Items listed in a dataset
—————

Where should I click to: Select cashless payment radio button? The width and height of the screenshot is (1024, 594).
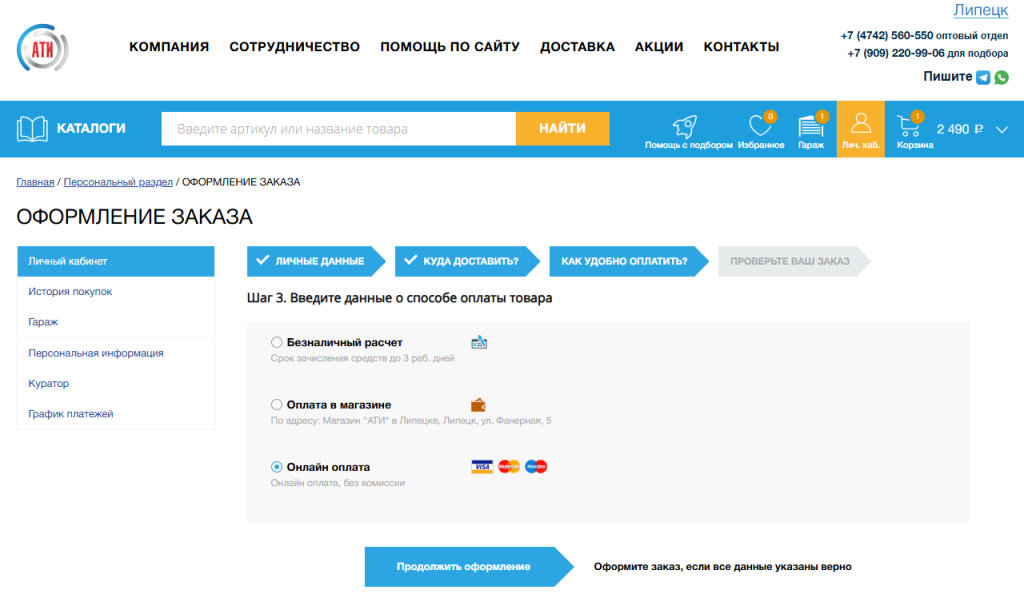tap(277, 342)
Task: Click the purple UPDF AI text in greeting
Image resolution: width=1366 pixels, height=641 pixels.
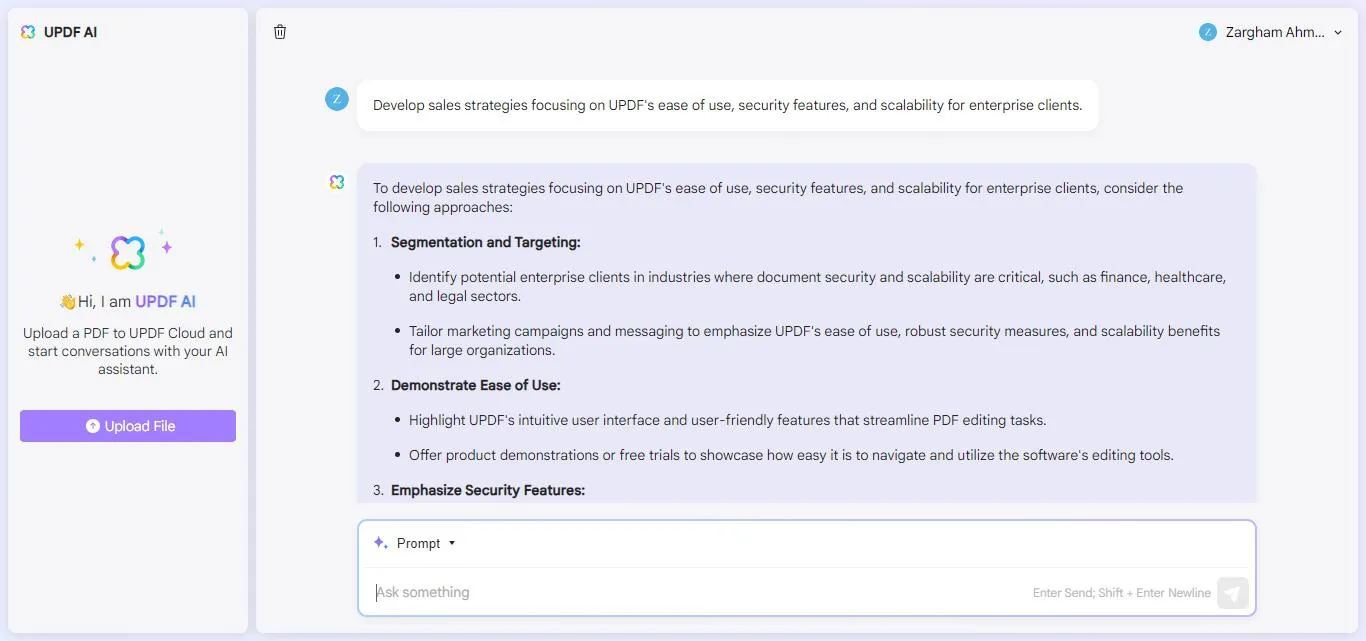Action: coord(165,301)
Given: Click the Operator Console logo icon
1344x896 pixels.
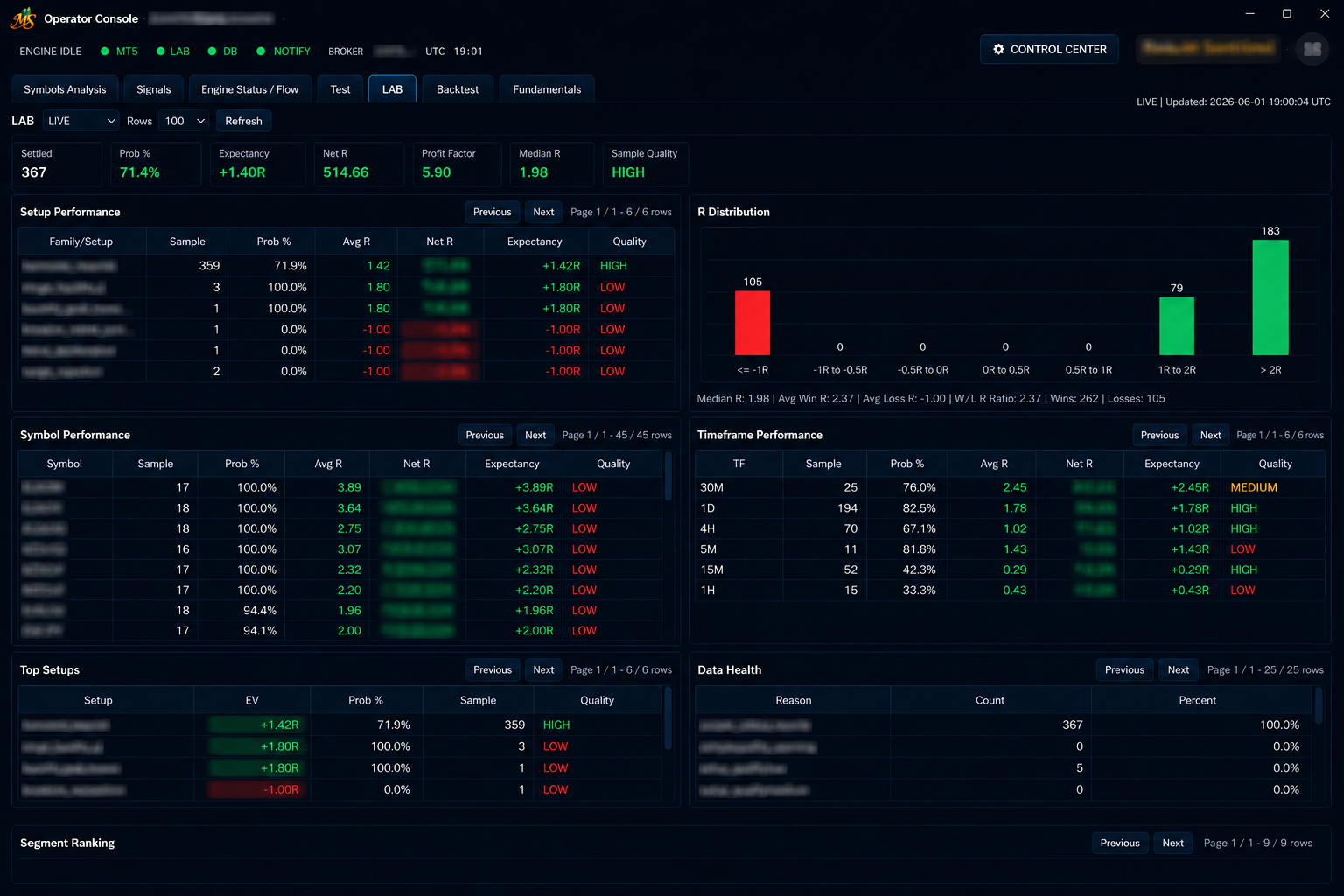Looking at the screenshot, I should click(x=23, y=18).
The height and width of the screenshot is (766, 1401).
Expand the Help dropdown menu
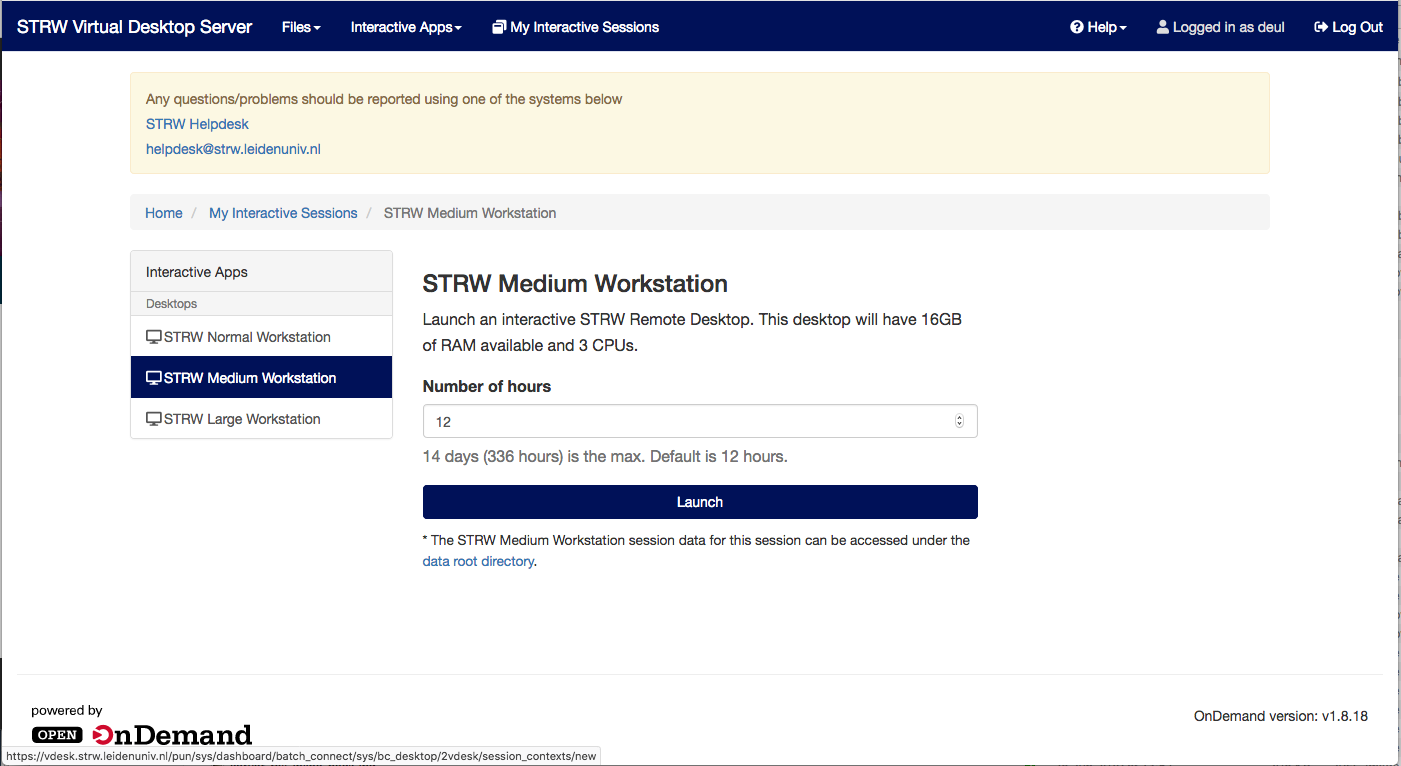1099,27
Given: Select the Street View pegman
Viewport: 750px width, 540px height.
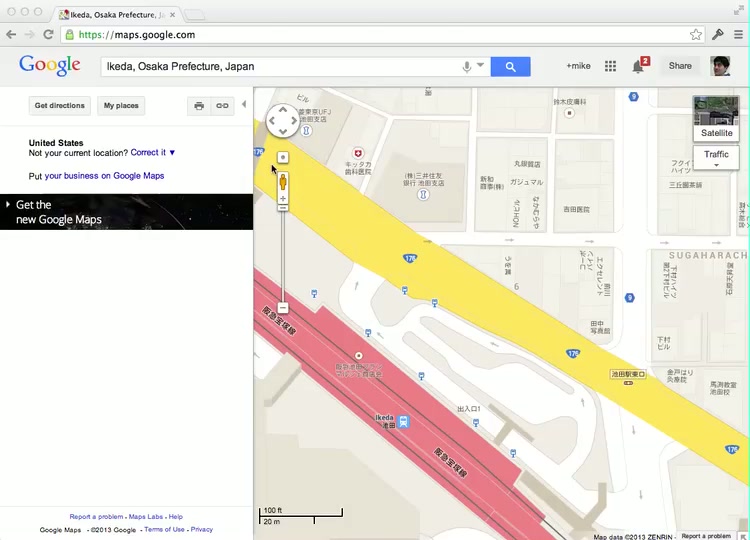Looking at the screenshot, I should (x=283, y=182).
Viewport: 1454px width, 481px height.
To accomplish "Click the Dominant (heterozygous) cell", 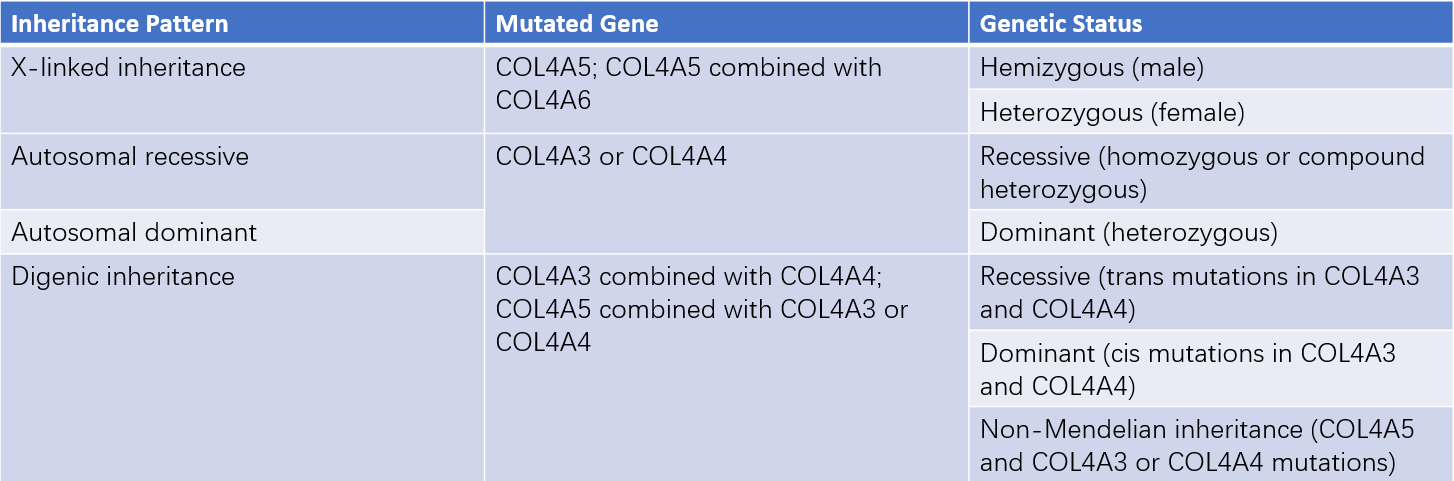I will (x=1211, y=232).
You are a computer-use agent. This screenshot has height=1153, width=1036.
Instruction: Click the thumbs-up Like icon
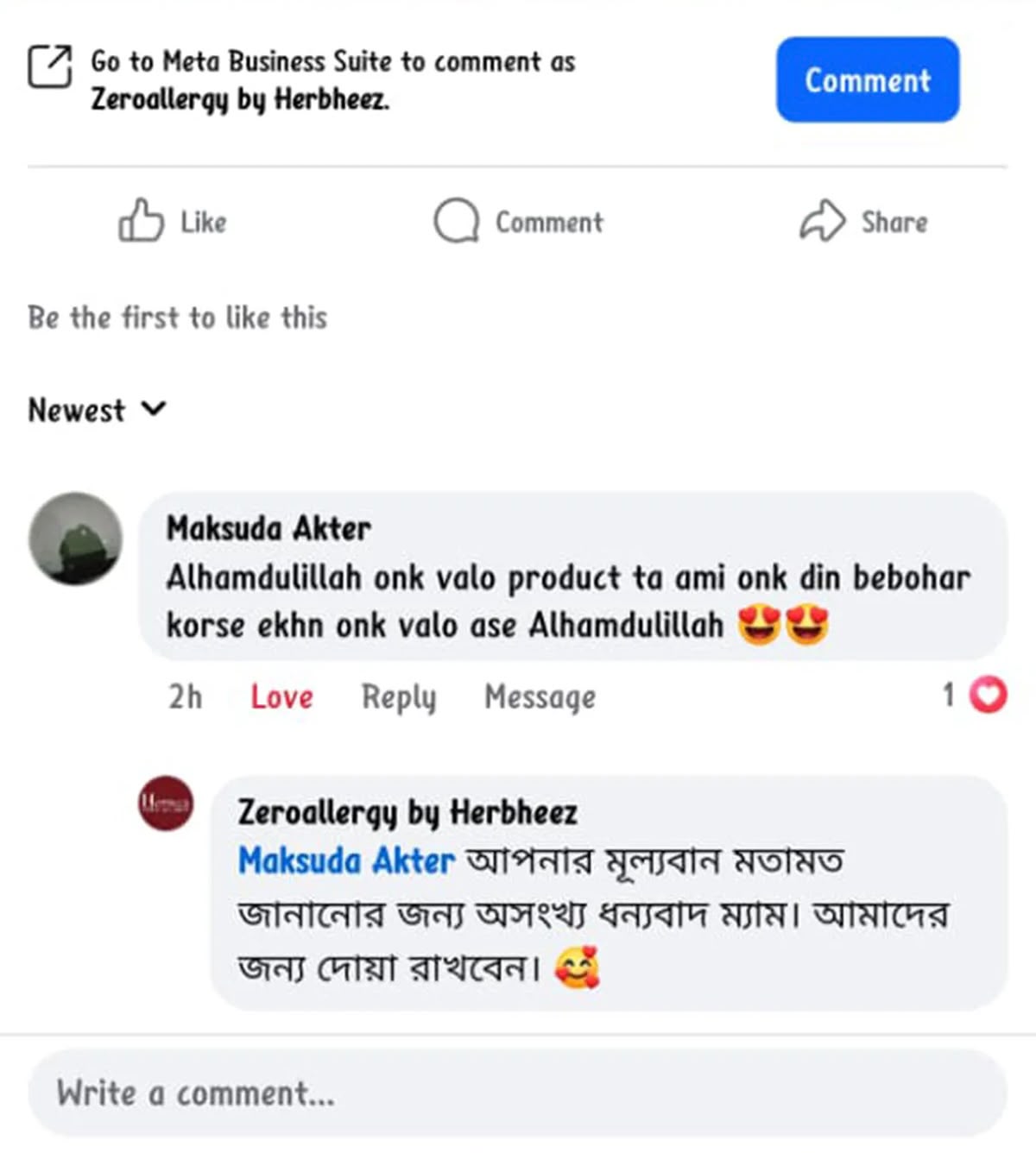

—————

## What this task involves:
Go line by line through the entries above and tally those that hold the word "Given"; give the tally alone.

## Exercise result:
2